Le colline della nostra città, ma anche della provincia, sono particolarmente vulnerabili. L’orografia del territorio favorisce infatti frequenti e rovinose frane, la cui caduta determina spesso disagi e pericoli per abitazioni, strade o quant’altro viene a trovarsi nelle zone sottostanti. A rendere ancor più gravosa la situazione generale è talvolta anche l’assenza di vegetazione e quindi di radici in grado di trattenere il terreno friabile nelle zone più scoscese. Cercare di tutelare le superfici verdi, e quindi la natura, dovrebbe rappresentare un costante impegno da parte di tutti.
E’ per tale ragione che oggi (a seguito di una segnalazione, ndr) mi corre l’obbligo di additare alle Autorità competenti un problema che, da qualche tempo, nel silenzio più assoluto, sta investendo la collina che si innalza a 150 metri sul livello del mare, sulla quale sorge il cosiddetto “Castellaccio”, struttura da tempo in colpevole abbandono, che domina la vallata del rione Gravitelli.
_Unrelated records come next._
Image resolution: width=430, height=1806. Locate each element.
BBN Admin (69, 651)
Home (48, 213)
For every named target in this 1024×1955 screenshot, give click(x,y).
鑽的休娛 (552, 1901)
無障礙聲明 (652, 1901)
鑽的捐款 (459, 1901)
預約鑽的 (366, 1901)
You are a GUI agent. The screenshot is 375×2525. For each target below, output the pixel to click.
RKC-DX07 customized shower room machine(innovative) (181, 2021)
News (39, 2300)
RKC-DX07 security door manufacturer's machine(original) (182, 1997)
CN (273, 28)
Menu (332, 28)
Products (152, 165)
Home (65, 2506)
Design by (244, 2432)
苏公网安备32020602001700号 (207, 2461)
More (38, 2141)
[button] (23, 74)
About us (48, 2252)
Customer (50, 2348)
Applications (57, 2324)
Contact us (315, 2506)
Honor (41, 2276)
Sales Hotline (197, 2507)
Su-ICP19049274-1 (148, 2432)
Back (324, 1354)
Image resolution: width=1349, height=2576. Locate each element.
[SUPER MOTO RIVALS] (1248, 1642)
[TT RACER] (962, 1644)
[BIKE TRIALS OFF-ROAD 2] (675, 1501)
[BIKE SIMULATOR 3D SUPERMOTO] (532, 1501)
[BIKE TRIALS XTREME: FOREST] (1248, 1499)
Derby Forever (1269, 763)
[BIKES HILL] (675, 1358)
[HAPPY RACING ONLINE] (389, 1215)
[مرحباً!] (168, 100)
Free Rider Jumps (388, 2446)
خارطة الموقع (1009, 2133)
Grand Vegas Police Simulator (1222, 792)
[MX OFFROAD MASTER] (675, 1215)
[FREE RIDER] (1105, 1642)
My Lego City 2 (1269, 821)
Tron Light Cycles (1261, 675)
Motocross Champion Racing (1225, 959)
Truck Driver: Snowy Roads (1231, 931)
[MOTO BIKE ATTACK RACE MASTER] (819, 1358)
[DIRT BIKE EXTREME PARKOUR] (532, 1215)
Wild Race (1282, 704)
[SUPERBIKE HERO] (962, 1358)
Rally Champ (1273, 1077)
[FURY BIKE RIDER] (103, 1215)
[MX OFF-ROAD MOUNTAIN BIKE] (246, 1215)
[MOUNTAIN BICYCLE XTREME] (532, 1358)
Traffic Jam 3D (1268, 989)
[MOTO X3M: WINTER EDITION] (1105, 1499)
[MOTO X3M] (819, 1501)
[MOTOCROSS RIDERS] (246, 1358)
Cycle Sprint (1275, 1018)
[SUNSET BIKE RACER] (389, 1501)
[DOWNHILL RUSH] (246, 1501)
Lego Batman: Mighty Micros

Uno smottamento sta interessando la zona boschiva a circa 50-100 metri a Sud-Est dell’angolo Sud-Est della fortificazione di origine medievale; poi ridotta, intorno alla metà del ‘500, a pianta quadrangolare con bastioni cuspidati agli angoli, dall’architetto bergamasco Antonio Ferramolino, progettista anche del Forte Gonzaga.
Un bene, “u’ Castiddazzu”, ricco di peculiarità storico-architettoniche che, tra terremoti, guerre e la dannosa “mano dell’uomo”, non è stato possibile recuperare nella maniera più adeguata. Belle parole e auspicati progetti di recupero e rilancio dell’edificio storico, insomma, sono puntualmente “evaporati”. E con essi è “sfumata” pure la possibile istituzione, ad esempio, di un più ampio “Parco dei forti” in un sito che costituisce un autentico “polmone verde” nel cuore della nostra città; ricco, tra l’altro, di una flora che andrebbe maggiormente rispettata. Flora caratterizzata anche dalla presenza di un gran numero di agavi con le loro lunghe e carnose foglie disposte a rosetta che arrivano a due metri di lunghezza; pianta particolare, l’agave (in Sicilia conosciuta anche come zabbàra o zammàra), che può vivere fino a 30 anni e muore dopo aver generato un unico fiore giallastro, oggetto di miti e leggende.
E ne è ricco proprio quell’habitat isolato e quindi ben conservato nella valle di Gravitelli, oggi minacciato da una dinamica franosa che ha già trascinato con sé molti alberi e sul quale sarebbe opportuno intervenire. Magari utilizzando fondi europei o statali destinati a progettazioni per la realizzazione di sentieri naturalistici in aree protette. Prima che sia troppo tardi.